Accurate prediction of coupon usage is crucial for promoting user consumption through targeted coupon recommendations. However, in real-world coupon recommendations, the coupon allocation process is not solely determined by the model trained with the history interaction data but is also interfered with by marketing tactics desired to fulfill specific commercial goals.This interference creates an imbalance in the interactions, which causes the data to deviate from the user's natural preferences. We refer to this deviation as the matching bias. Such biased interaction data affects the efficacy of the model, and thus it is necessary to employ debiasing techniques to prevent any negative impact. We investigate the mitigation of matching bias in coupon recommendations from a causal-effect perspective. By treating the attributes of users and coupons associated with marketing tactics as confounders, we find the confounders open the backdoor path between user-coupon matching and the conversion, which introduces spurious correlation.

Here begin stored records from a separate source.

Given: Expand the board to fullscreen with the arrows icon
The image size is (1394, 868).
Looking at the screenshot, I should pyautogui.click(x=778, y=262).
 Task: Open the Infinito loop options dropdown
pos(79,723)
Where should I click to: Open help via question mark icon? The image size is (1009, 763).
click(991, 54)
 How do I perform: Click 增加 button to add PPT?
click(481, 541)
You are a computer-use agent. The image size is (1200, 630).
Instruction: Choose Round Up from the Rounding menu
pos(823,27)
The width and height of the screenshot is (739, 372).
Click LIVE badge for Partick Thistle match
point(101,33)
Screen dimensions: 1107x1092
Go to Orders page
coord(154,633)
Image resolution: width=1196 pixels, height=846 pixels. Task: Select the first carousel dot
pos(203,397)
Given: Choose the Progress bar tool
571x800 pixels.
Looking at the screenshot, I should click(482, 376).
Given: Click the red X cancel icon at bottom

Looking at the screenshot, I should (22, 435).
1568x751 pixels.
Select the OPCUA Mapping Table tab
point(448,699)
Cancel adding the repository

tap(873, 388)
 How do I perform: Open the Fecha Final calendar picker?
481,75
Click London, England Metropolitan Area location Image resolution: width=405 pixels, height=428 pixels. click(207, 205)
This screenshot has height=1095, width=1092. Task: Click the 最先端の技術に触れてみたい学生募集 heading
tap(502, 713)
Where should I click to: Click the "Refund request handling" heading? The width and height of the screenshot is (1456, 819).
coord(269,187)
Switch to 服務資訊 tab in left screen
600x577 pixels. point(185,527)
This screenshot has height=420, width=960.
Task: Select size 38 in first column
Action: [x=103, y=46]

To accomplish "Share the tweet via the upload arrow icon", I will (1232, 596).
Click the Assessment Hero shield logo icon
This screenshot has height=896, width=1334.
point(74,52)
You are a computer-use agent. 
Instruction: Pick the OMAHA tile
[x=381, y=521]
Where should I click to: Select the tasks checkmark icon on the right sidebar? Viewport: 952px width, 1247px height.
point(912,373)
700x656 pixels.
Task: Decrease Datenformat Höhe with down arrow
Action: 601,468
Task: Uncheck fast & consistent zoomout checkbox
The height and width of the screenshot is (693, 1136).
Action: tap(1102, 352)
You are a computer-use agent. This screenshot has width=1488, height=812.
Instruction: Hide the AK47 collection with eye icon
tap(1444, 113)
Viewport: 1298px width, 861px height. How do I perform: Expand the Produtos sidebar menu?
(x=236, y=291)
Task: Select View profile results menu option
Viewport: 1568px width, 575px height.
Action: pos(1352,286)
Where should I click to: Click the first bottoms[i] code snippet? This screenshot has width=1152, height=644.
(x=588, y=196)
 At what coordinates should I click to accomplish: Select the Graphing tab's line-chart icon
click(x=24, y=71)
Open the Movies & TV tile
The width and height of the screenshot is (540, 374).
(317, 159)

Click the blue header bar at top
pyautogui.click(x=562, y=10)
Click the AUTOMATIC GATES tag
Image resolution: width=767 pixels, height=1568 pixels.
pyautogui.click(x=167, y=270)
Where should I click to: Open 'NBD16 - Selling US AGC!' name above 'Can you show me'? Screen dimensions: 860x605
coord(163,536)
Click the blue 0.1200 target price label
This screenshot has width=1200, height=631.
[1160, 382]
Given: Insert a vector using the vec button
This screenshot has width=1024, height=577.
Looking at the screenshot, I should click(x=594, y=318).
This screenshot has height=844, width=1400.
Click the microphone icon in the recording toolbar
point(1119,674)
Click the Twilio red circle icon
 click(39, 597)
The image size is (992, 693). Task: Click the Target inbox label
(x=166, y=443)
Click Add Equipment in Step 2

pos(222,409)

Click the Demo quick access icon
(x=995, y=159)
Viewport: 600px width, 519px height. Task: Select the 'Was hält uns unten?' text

To remove the bad effect, we propose a novel training paradigm named Backdoor Adjustment via Group Adaptation (BAGA) for debiased coupon recommendations, which performs intervened training and inference, i.e., separately modeling each user-coupon group pair. However, modeling all possible group pairs greatly increases the computational complexity and cost. To address the efficiency challenge, we further present a simple but effective dual-tower multi-task framework and leverage the Customized Gate Control (CGC) model architecture, which separately models each user and coupon group with a separate expert module. We instantiate BAGA on five representative models: FM, DNN, NCF, MASKNET, and DEEPFM, and conduct comprehensive offline and online experiments to demonstrate the efficacy of our proposed paradigm.